Goal >>
Could you reproduce the whole passage on lifting a company's veil, word for word?

Page extract >>
These cases are exceptions to the principle in Saloman v. Saloman & Co. Ltd are two fold:   (1) Lifting by courts
(2)   Lifting by statutes

(1)        Lifting by courts

Courts while experiencing their inherent jurisdiction to do justice and fairness may lift a company’s veil so as to meet the ends of justice.  The court may lift the veil because of the following reasons:-
(i)                  Determination of character

In times of war, the court will lift the veil to see whether a company is controlled by the enemy aliens.



Case Law:  Daimler Co Ltd vs. Continental Tyre & Rubber Co. Ltd (1916)
A company was incorporated in England with a capital of £25,000 in £1 shares for the purpose of selling in England tyres made in Germany by a German company, which held the bulk of shares in the English company.  The holders of the remaining shares (except one) and all the directors were Germans resident in Germany.  The one share was registered in the name of the secretary, who was born in Germany, but resided in England and had become a naturalized British subject.  After the outbreak of the war between England and Germany, an action was commenced in the name of the English company on the instructions of the secretary, for a payment of trade debt.  One of the defenses was that the company was an alien company and that payment of the debt would be trading with the enemy.

In his judgment, Lord Parker stated:
“My Lords, the truth is that considerations which govern civil liability and rights of property in time of peace differ radically from those which govern enemy character in time of war.  The law on the subject may be summarized in the following propositions:
(a)     A company incorporated in the UK is a legal entity, a creation of law with the status and capacity which the law confers.  It is not a natural person with mind or conscience.
(b)     Such a company can only act through agents properly authorized and as long as it is carrying on business in this country through agents so authorized and residing in this country, it is prima facie to be regarded as a friend.
(c)     Such a company may, however, assume an enemy character.  This will be the case if its agents or the persons in defacto control of its affairs are resident in an enemy country or taking instructions from or acting under the control of enemies.

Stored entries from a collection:
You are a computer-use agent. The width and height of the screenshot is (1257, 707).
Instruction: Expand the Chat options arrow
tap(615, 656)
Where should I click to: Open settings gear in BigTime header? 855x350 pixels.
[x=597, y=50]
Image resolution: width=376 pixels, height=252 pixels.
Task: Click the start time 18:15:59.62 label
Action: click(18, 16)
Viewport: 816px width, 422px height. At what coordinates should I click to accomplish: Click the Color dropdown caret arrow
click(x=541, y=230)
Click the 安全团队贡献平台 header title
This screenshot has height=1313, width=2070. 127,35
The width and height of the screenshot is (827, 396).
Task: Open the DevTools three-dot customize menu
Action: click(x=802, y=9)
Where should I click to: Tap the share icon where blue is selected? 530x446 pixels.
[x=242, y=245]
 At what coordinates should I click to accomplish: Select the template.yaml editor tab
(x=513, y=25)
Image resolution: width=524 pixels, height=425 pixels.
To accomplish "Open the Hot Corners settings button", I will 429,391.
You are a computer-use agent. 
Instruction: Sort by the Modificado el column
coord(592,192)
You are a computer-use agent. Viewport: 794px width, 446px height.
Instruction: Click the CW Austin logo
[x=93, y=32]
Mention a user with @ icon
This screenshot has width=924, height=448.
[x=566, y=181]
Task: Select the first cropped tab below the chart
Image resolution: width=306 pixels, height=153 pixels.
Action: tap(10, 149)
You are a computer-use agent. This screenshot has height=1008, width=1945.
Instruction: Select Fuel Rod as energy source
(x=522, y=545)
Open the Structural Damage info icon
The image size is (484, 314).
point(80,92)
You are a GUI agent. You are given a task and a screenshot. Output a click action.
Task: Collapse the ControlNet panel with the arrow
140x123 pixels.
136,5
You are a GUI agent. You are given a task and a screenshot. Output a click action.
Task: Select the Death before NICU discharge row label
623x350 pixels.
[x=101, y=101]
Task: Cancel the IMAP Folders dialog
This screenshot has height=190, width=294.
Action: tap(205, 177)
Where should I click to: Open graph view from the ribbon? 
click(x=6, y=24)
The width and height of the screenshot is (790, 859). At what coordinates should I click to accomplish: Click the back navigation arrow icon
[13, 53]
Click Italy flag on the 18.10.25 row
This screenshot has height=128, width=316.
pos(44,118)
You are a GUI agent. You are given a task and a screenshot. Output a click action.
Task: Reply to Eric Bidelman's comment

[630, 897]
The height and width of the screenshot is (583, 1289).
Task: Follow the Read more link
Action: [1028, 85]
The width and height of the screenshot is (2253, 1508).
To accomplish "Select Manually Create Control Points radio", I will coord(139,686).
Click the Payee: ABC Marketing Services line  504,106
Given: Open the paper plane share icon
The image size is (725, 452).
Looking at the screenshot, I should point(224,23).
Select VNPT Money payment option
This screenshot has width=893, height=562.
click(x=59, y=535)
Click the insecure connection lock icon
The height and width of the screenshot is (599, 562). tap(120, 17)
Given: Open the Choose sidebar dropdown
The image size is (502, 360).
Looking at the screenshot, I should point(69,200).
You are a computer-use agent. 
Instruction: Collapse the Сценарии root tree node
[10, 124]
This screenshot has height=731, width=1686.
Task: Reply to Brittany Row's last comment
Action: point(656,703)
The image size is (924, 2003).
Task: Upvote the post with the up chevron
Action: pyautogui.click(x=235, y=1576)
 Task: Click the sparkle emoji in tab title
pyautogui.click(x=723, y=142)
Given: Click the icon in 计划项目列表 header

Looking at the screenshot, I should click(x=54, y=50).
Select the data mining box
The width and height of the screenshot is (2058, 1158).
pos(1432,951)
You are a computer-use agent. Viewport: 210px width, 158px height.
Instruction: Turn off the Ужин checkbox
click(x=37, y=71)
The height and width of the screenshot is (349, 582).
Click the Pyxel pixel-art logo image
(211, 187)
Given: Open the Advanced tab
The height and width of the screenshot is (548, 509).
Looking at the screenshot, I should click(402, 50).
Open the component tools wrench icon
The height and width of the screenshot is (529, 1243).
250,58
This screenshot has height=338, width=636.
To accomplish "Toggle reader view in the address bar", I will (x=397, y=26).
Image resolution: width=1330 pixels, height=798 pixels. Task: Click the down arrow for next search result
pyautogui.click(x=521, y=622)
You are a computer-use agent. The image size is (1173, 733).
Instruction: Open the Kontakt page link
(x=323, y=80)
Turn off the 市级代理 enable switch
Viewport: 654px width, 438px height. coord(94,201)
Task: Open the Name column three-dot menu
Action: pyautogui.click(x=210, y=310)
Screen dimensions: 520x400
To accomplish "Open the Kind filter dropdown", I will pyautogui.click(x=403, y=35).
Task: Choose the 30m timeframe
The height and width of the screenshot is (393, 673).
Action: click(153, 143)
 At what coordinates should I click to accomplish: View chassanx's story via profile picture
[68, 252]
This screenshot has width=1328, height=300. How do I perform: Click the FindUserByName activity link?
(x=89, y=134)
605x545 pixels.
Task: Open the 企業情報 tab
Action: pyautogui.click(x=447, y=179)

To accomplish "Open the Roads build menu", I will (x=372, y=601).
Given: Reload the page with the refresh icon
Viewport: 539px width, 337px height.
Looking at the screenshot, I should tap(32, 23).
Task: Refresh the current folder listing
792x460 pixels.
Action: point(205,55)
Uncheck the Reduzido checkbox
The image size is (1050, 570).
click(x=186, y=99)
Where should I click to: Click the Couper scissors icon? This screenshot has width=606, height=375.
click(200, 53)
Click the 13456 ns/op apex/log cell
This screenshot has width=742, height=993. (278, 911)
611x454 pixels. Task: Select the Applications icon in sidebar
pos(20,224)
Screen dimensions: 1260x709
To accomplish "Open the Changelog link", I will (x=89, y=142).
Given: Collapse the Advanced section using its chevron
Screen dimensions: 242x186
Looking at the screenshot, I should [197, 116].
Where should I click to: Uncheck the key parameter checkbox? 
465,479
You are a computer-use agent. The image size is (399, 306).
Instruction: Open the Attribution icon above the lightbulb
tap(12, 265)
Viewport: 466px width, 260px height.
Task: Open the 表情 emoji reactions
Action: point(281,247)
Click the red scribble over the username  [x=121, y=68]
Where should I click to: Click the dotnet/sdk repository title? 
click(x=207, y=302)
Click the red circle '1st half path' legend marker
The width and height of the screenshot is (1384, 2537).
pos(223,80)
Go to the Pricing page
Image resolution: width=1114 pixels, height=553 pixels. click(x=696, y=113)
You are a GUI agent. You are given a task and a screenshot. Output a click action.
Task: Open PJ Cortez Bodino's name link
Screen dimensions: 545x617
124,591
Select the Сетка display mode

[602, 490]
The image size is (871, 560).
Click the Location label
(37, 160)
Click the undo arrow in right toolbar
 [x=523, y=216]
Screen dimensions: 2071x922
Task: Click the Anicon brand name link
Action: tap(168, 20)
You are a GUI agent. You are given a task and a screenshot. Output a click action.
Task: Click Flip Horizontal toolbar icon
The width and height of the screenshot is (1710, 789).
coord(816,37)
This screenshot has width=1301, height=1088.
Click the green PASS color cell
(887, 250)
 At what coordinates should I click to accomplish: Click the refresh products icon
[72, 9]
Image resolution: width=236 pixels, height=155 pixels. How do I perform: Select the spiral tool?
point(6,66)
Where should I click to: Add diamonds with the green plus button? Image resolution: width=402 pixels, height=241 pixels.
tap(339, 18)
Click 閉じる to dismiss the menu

Final answer >>
These cases are exceptions to the principle in Saloman v. Saloman & Co. Ltd are two fold:   (1) Lifting by courts
(2)   Lifting by statutes

(1)        Lifting by courts

Courts while experiencing their inherent jurisdiction to do justice and fairness may lift a company’s veil so as to meet the ends of justice.  The court may lift the veil because of the following reasons:-
(i)                  Determination of character

In times of war, the court will lift the veil to see whether a company is controlled by the enemy aliens.



Case Law:  Daimler Co Ltd vs. Continental Tyre & Rubber Co. Ltd (1916)
A company was incorporated in England with a capital of £25,000 in £1 shares for the purpose of selling in England tyres made in Germany by a German company, which held the bulk of shares in the English company.  The holders of the remaining shares (except one) and all the directors were Germans resident in Germany.  The one share was registered in the name of the secretary, who was born in Germany, but resided in England and had become a naturalized British subject.  After the outbreak of the war between England and Germany, an action was commenced in the name of the English company on the instructions of the secretary, for a payment of trade debt.  One of the defenses was that the company was an alien company and that payment of the debt would be trading with the enemy.

In his judgment, Lord Parker stated:
“My Lords, the truth is that considerations which govern civil liability and rights of property in time of peace differ radically from those which govern enemy character in time of war.  The law on the subject may be summarized in the following propositions:
(a)     A company incorporated in the UK is a legal entity, a creation of law with the status and capacity which the law confers.  It is not a natural person with mind or conscience.
(b)     Such a company can only act through agents properly authorized and as long as it is carrying on business in this country through agents so authorized and residing in this country, it is prima facie to be regarded as a friend.
(c)     Such a company may, however, assume an enemy character.  This will be the case if its agents or the persons in defacto control of its affairs are resident in an enemy country or taking instructions from or acting under the control of enemies.